14. In the same UNC study, self-reported attendance also increased compared to the previous semester, which researchers say suggests that the “fundamental elements of the Flipped Learning model were visible to students and that students recognized the positive impact they had.”

15. At Harvey Mudd College, after an extensive multi-year study on student achievement while using the flipped model for STEM courses, researchers found that “the question isn’t whether this model is or is not effective, but rather, under what conditions can it be most effective.”

Professional Development:

16. Many organizations outside of higher education are also using Flipped Learning. For example, in a consulting firm report released in 2014, out of 157 professional associations, 10 percent planned to use Flipped Classes for PD. The report predicts continued growth in the flipped model as people continue to feel strapped for time.

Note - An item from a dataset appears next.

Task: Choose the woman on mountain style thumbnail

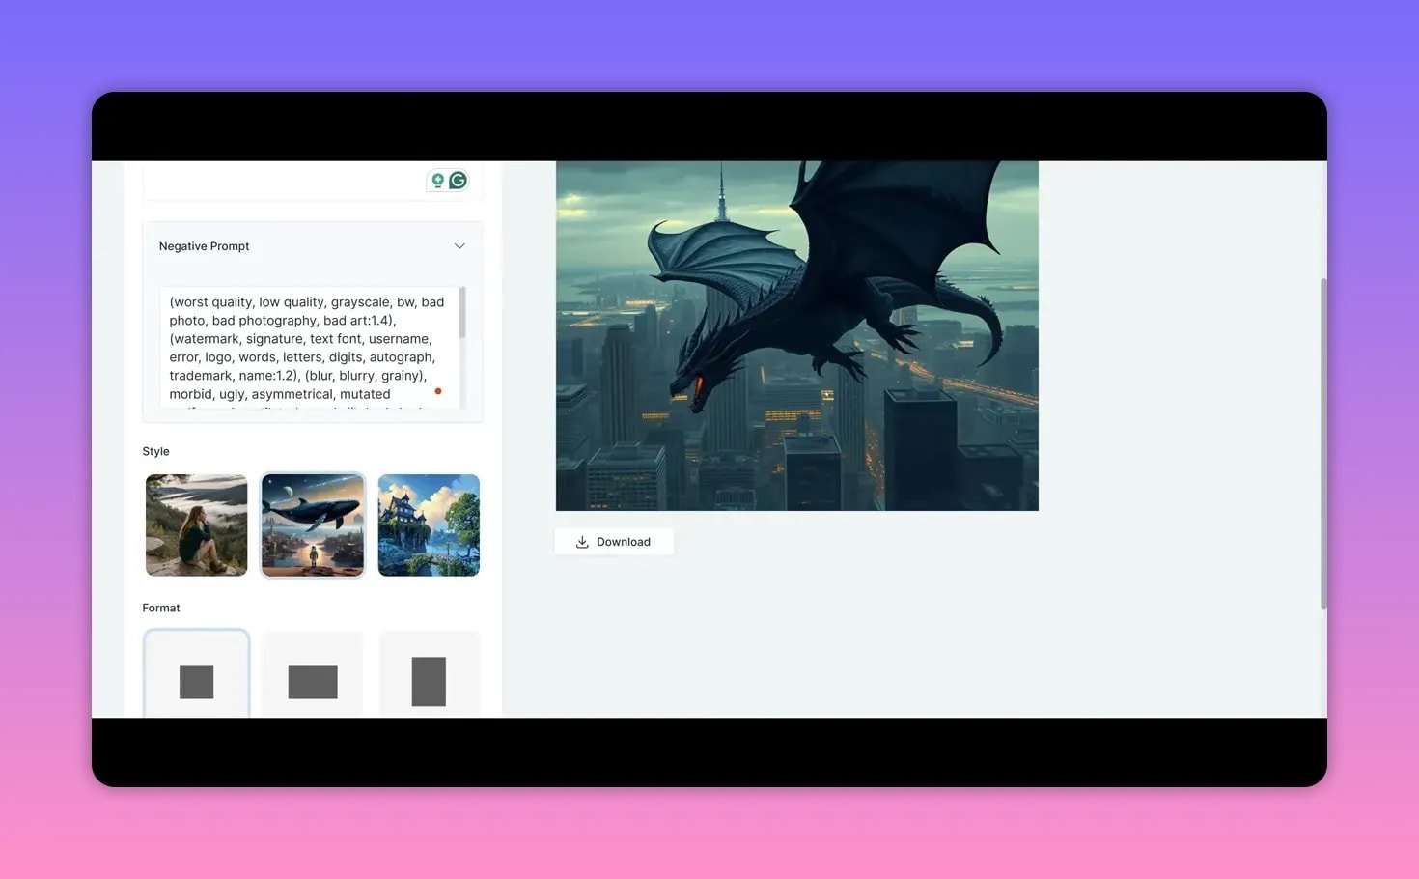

17. In a Center for Digital Education (CDE) report that surveyed 309 higher education faculty members, 56 percent of respondents reported that they were either currently implementing or planned to implement Flipped Learning for PD. 57 percent viewed the experience positively and 83 percent reported a positive change in their attitude toward teaching since flipping.

Technology most helpful:

18. Almost all educators say that videos improve the learning experience, stating that the videos have a positive impact on students’ satisfaction from the learning experience and that videos increase teacher satisfaction from their teaching experience.


19. The most common concerns about Flipped Learning are: student access at home, needed instruction on how to make or find high-quality videos, how to best use additional classroom time, and the time required to develop a flipped course.

20. Faculty at larger institutions believe that the concern over the time required to create a flipped course can be mitigated by including a graduate teaching assistant to help with the workload.